=== DATA EXCERPTS ===
▽
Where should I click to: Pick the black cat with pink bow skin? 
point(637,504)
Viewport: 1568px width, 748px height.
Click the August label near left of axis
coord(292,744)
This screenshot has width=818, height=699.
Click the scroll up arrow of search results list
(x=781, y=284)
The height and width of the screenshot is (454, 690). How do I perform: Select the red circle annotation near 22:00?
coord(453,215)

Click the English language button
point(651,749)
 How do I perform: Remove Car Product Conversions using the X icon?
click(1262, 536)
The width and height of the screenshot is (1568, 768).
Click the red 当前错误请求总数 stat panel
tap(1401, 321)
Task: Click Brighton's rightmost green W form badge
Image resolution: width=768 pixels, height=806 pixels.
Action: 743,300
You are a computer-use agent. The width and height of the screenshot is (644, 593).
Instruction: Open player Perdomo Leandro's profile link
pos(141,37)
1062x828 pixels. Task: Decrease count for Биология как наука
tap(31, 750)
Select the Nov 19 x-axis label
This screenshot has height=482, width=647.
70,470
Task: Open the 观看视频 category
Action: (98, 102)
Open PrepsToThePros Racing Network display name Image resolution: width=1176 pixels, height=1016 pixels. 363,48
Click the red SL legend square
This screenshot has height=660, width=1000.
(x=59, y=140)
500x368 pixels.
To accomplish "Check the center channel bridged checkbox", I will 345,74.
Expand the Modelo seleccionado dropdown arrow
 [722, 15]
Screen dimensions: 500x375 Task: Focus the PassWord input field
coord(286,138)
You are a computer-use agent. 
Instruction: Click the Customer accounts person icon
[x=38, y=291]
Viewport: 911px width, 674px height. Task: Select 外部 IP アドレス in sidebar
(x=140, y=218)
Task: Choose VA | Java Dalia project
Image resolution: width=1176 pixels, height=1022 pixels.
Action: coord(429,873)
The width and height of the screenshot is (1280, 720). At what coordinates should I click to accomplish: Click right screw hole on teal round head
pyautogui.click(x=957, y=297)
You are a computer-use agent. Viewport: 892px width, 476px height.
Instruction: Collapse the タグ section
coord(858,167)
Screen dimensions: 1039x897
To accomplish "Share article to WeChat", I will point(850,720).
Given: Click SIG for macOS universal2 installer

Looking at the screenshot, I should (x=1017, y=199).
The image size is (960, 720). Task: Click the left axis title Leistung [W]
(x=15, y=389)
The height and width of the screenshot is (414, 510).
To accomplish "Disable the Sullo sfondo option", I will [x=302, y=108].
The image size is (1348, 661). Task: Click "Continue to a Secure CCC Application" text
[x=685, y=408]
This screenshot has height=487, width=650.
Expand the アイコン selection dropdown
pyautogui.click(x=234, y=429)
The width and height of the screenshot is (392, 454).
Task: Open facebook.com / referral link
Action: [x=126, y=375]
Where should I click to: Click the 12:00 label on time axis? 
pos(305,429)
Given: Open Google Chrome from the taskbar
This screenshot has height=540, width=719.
△
=== DIRECTIONS ===
Each record above must be transcribed exactly, and none may be skipped.

=== ANSWER TO THE PROBLEM ===
Where should I click to: Pick the black cat with pink bow skin? 
point(637,504)
Viewport: 1568px width, 748px height.
Click the August label near left of axis
coord(292,744)
This screenshot has width=818, height=699.
Click the scroll up arrow of search results list
(x=781, y=284)
The height and width of the screenshot is (454, 690). How do I perform: Select the red circle annotation near 22:00?
coord(453,215)

Click the English language button
point(651,749)
 How do I perform: Remove Car Product Conversions using the X icon?
click(1262, 536)
The width and height of the screenshot is (1568, 768).
Click the red 当前错误请求总数 stat panel
tap(1401, 321)
Task: Click Brighton's rightmost green W form badge
Image resolution: width=768 pixels, height=806 pixels.
Action: 743,300
You are a computer-use agent. The width and height of the screenshot is (644, 593).
Instruction: Open player Perdomo Leandro's profile link
pos(141,37)
1062x828 pixels. Task: Decrease count for Биология как наука
tap(31, 750)
Select the Nov 19 x-axis label
This screenshot has height=482, width=647.
70,470
Task: Open the 观看视频 category
Action: (98, 102)
Open PrepsToThePros Racing Network display name Image resolution: width=1176 pixels, height=1016 pixels. 363,48
Click the red SL legend square
This screenshot has height=660, width=1000.
(x=59, y=140)
500x368 pixels.
To accomplish "Check the center channel bridged checkbox", I will 345,74.
Expand the Modelo seleccionado dropdown arrow
 [722, 15]
Screen dimensions: 500x375 Task: Focus the PassWord input field
coord(286,138)
You are a computer-use agent. 
Instruction: Click the Customer accounts person icon
[x=38, y=291]
Viewport: 911px width, 674px height. Task: Select 外部 IP アドレス in sidebar
(x=140, y=218)
Task: Choose VA | Java Dalia project
Image resolution: width=1176 pixels, height=1022 pixels.
Action: coord(429,873)
The width and height of the screenshot is (1280, 720). At what coordinates should I click to accomplish: Click right screw hole on teal round head
pyautogui.click(x=957, y=297)
You are a computer-use agent. Viewport: 892px width, 476px height.
Instruction: Collapse the タグ section
coord(858,167)
Screen dimensions: 1039x897
To accomplish "Share article to WeChat", I will point(850,720).
Given: Click SIG for macOS universal2 installer

Looking at the screenshot, I should (x=1017, y=199).
The image size is (960, 720). Task: Click the left axis title Leistung [W]
(x=15, y=389)
The height and width of the screenshot is (414, 510).
To accomplish "Disable the Sullo sfondo option", I will [x=302, y=108].
The image size is (1348, 661). Task: Click "Continue to a Secure CCC Application" text
[x=685, y=408]
This screenshot has height=487, width=650.
Expand the アイコン selection dropdown
pyautogui.click(x=234, y=429)
The width and height of the screenshot is (392, 454).
Task: Open facebook.com / referral link
Action: [x=126, y=375]
Where should I click to: Click the 12:00 label on time axis? 
pos(305,429)
Given: Open Google Chrome from the taskbar
This screenshot has height=540, width=719.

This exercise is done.